Migration May Aid Western Union

Western Union Co. expects a rebound in international migration to drive expansion of the company's core cash transaction operations.

"There are secular trends in new growth in new migrant flows, and history shows migrants prefer cash-to-cash transfers," Chief Executive Hikmet Ersek said Thursday in New York at his first investor day meeting since becoming CEO on Sept. 1.

Ersek said the Englewood, Colo., company also is investing in Internet and mobile phone technologies to transfer money. Western Union announced a deal Wednesday with State Bank of India for customers to receive funds from abroad through their mobile phones, starting next year.

Western Union earns 85% of its revenue from fees for consumer-to-consumer money transactions and faces increasing competition from electronic money transfer services.

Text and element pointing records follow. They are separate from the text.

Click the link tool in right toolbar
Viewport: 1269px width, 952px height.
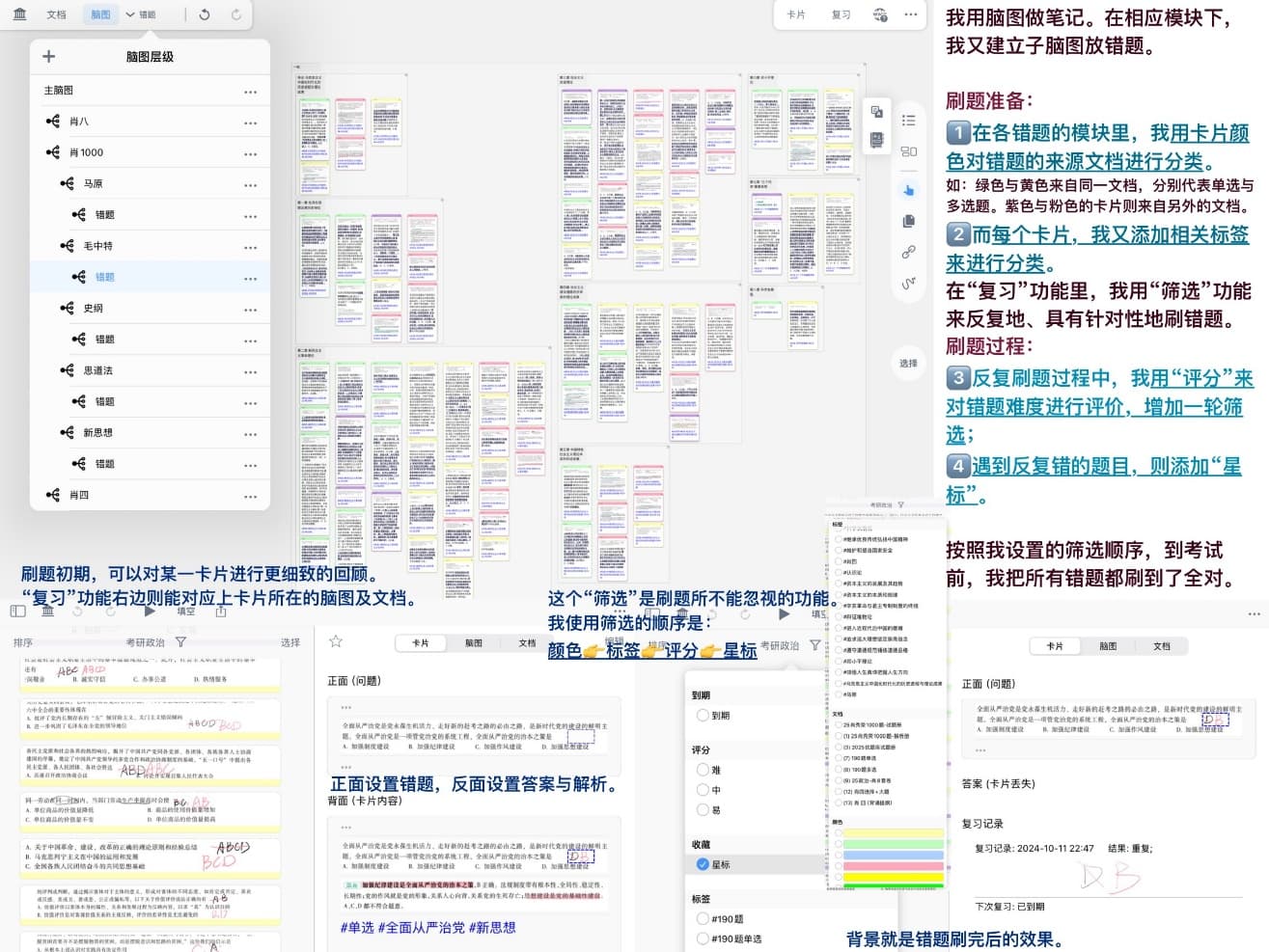908,253
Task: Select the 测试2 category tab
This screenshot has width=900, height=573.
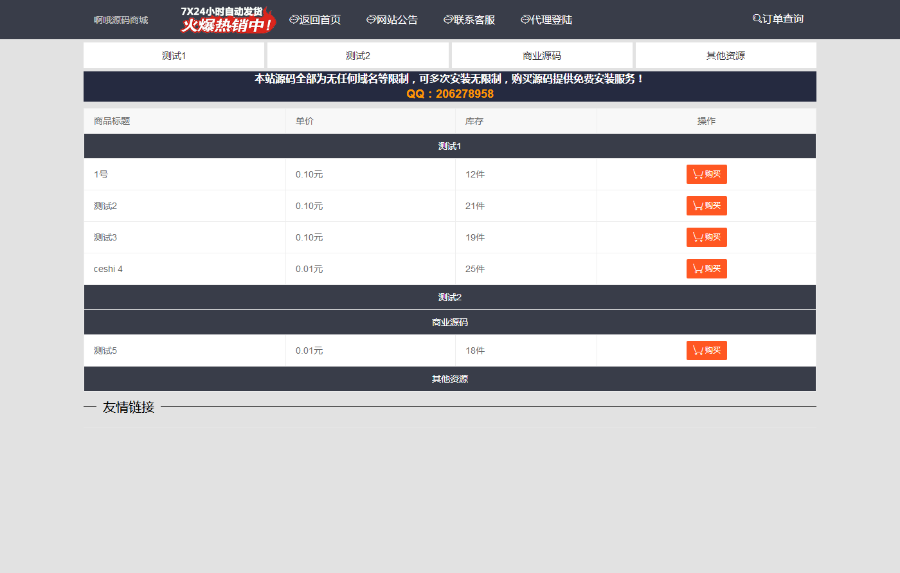Action: point(358,56)
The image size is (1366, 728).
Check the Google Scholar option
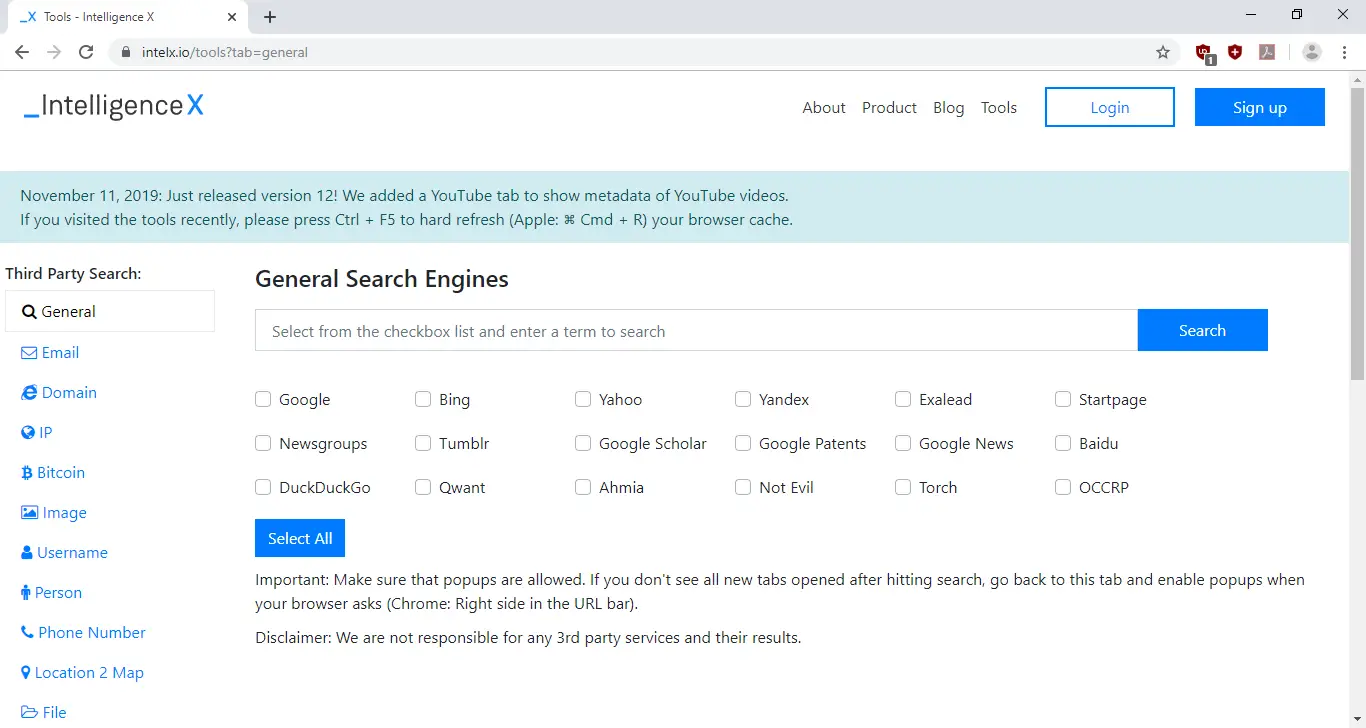pyautogui.click(x=583, y=443)
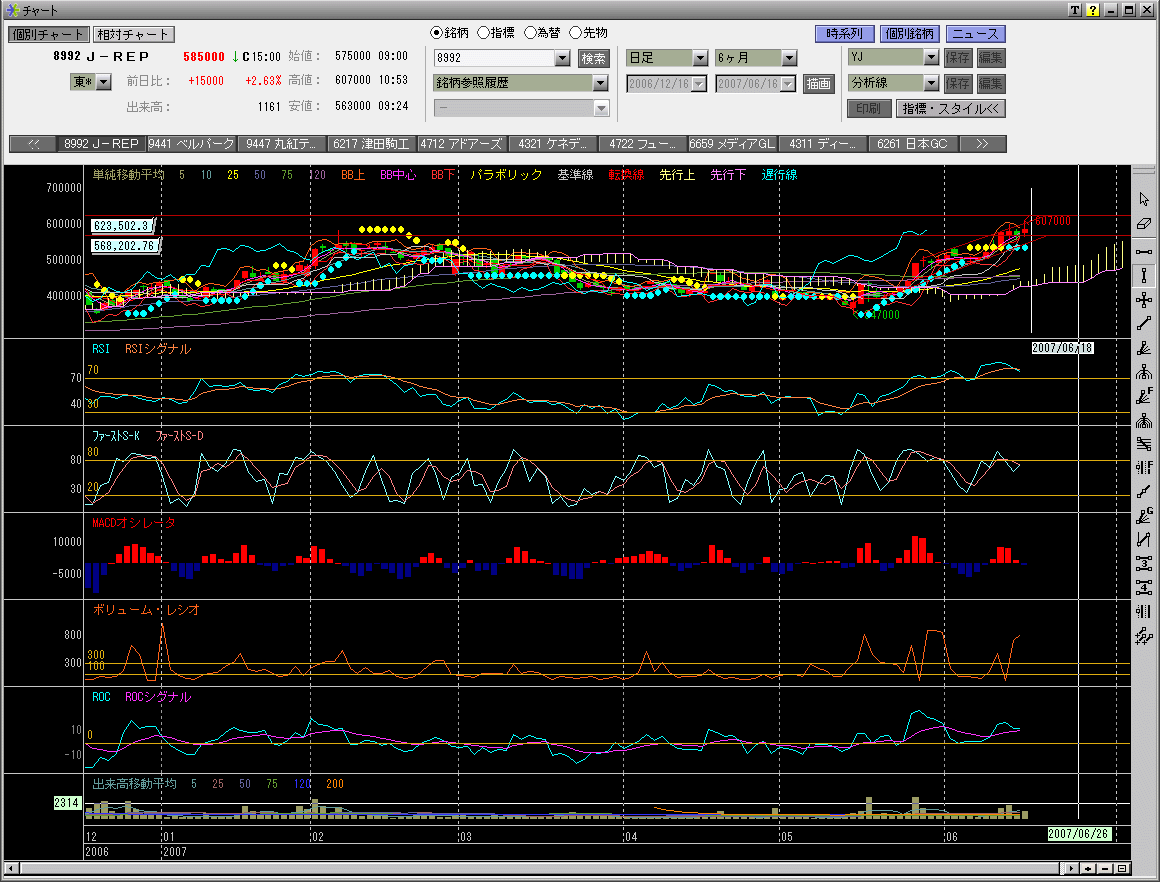Click the help question mark icon
Viewport: 1160px width, 882px height.
[x=1093, y=10]
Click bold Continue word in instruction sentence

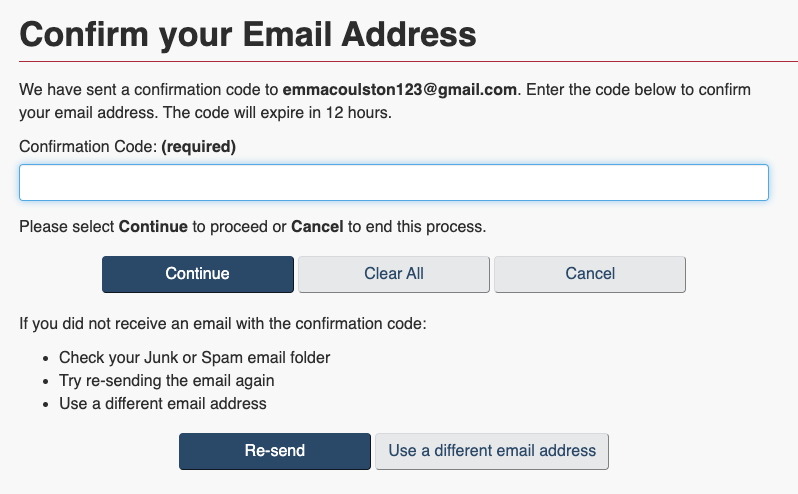point(153,226)
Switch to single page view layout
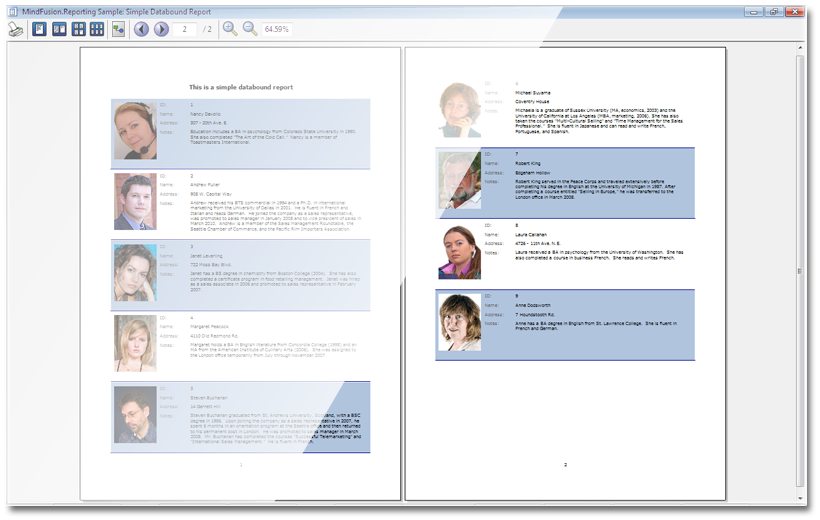This screenshot has width=820, height=520. click(40, 29)
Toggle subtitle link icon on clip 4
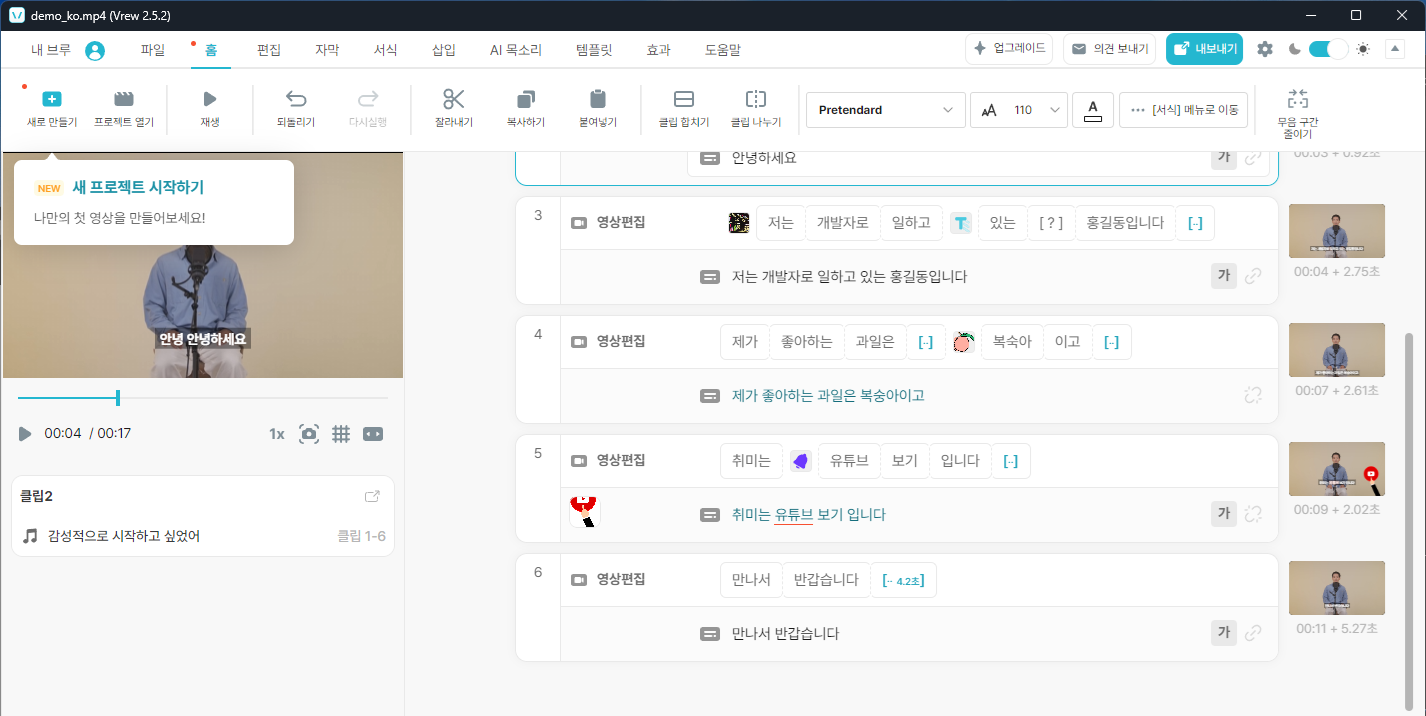Screen dimensions: 1426x716 (x=1253, y=395)
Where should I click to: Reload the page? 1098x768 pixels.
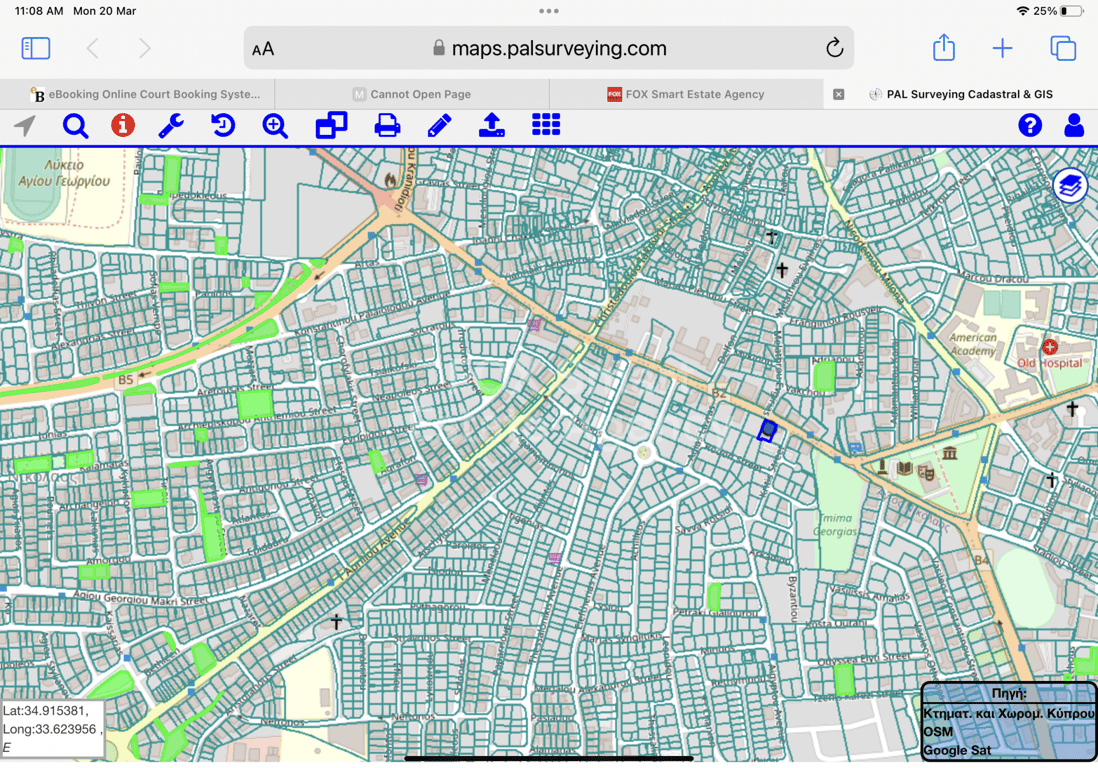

Its shares have fallen about 6% this year on a slump in domestic sales.

Western Union said Thursday that it expects third-quarter revenue to increase 1%, to $1.33 billion from 1.31 billion in the second quarter. It is scheduled to report third-quarter results Oct. 26.

Migrant remittances to developing countries fell 6%, to $316 billion in 2009 because of the international economic slump, and are expected to rebound by 6.2% this year and 7.1% next year, according a World Bank survey released in April.

Large-scale migration to the developed world is inevitable because of higher incomes and an aging work force, Ersek said.

"New migrants prefer cash when they first begin to send money, and receivers on the other side prefer cash for the simple fact that this is how the consumers live in day-to-day life," he said.